15 novembre

Saint Albert le Grand

Albert le Grand naquit (entre 1193 et 1206) à Lauingen, dans la partie Souabe du diocèse d'Augsbourg, d’un officier de la cour qui avait une haute charge dans l'administration de la cité. Etudiant à Bologne où l’avait emmené un de ses oncles, il fut séduit par le bienheureux Jourdain de Saxe 1 (second maître général des Prêcheurs) et entra chez des Dominicains, bien que son oncle et ses condisciples essayassent de l’en dissuader, avant que son père organisât une tentative d'enlèvement qui échoua.

Sans doute fit-il ses études chez les Prêcheurs de Cologne où, en 1228, il était lecteur, ou professeur, s'efforçant d'adapter à la pensée chrétienne les théories d'Aristote qui avait pour grands interprètes les Arabes Avicenne et Averroës ; il cherchait aussi à utiliser la spéculation juive représentée par Moïse Maïmonide. Il enseigna à Hildesheim, à Fribourg-en Brisgau, puis à Ratisbonne, et enfin à Strasbourg.

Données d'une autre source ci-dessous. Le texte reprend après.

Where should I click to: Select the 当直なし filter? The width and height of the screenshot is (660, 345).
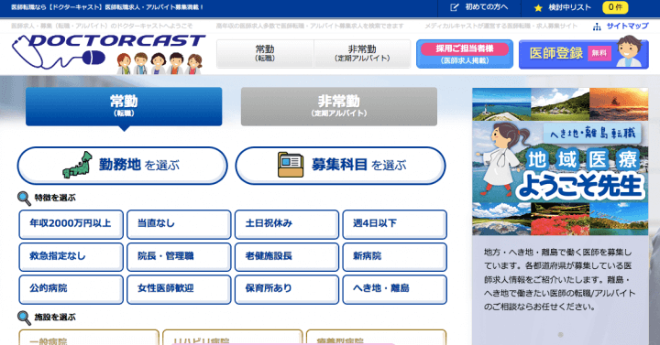point(179,224)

En 1244, nommé à Paris pour gagner son doctorat de théologie et régenter une des deux écoles du couvent Saint-Jacques, incorporées à l'Université, il expliquait les Sentences de Pierre Lombard et commençait la vaste encyclopédie scientifique qui lui valut la célébrité. En 1248, il fut chargé de gouverner le studium generale de Cologne. En 1252, il intervint pour la cité contre l'oppression féodale de l'archevêque Conrad de Hochstaden2. A plusieurs reprises, jusqu'en 1272, on lui demanda d'arbitrer des conflits entre la ville et ses évêques.  Le chapitre provincial d'Allemagne l’élut provincial de Teutonie, de 1254 à 1257, veillant contre une ascèse indiscrète, nuisible aux bonnes études, et contre des glissements vers une vie trop commode.

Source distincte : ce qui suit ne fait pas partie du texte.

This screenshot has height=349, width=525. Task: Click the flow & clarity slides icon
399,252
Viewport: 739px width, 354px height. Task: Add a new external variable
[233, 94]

En 1256, il entra en lice dans le combat entre les séculiers de l'Université et les ordres mendiants ; les premiers trouvaient que les nouveaux venus leur faisaient dans les chaires doctorales une concurrence déloyale, et qu'on ne pouvait concilier étude et pauvreté. Le saint dominicain Albert et le saint franciscain Bonaventure défendirent leur ordre devant le pape Alexandre IV qui condamna le champion des séculiers, Guillaume de Saint-Amour3 (5 octobre 1256). Pour la Curie romaine, Albert commenta saint Jean et discuta l'averroïsme, persuadé qu'il fallait combattre par la philosophie les erreurs philosophiques du penseur arabe.

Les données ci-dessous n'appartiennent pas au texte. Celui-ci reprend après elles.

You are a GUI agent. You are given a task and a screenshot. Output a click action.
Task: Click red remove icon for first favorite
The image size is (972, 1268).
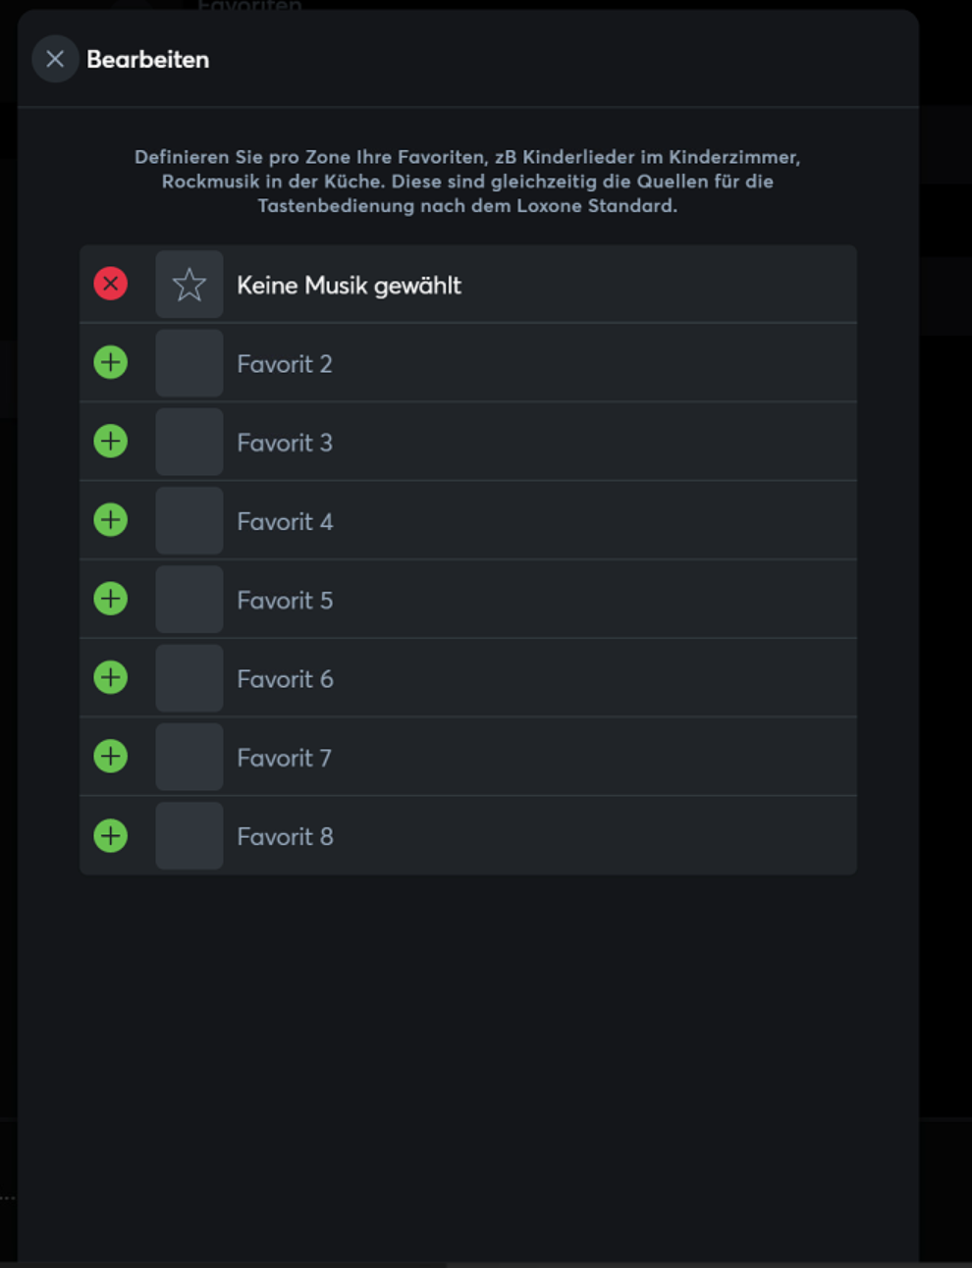pyautogui.click(x=111, y=284)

Rentré à Cologne en 1257, il fut relevé de sa charge de provincial par le chapitre général de Florence et reprit son enseignement. Au printemps 1259, au chapitre général de Valenciennes, avec Thomas d'Aquin et Pierre de Tarentaise (futur Innocent V),  il élabora un important règlement pour les études dans l'Ordre. Appelé à Rome, malgré le maître général Humbert de Romans, Albert dut accepter l'évêché de Ratisbonne (5 janvier 1260) où il fallut s'ingénier à payer des dettes  et réorganiser les finances épiscopales, tout en combattant les mauvaises mœurs. Le peuple, habitué à un prélat fastueux, accueillit mal Albert qu’il surnomma Godasse. Albert, dès qu'il eut quelqu'un capable de le remplacer, s'empressa d'aller résigner son évêché. En mai 1262, son successeur était nommé, et Urbain IV lui demanda de prêcher la croisade dans les pays de langue allemande (1263), ce qu'il fit sans grand effet, malgré les vingt-cinq bulles pontificales venues à sa rescousse. Albert mettait au point une autre croisade plus efficace, où il faisait marcher Aristote pour prendre à revers les théoriciens juifs et arabes. Urbain IV interdit l'enseignement d'Aristote, mais fit réunir les meilleures têtes dominicaines pour se concerter sur son utilisation. Sa mort, en octobre 1264, amenait la fin de la mission d'Albert pour la croisade. En février 1264, celui-ci avait joué un rôle pacificateur à Würtzbourg.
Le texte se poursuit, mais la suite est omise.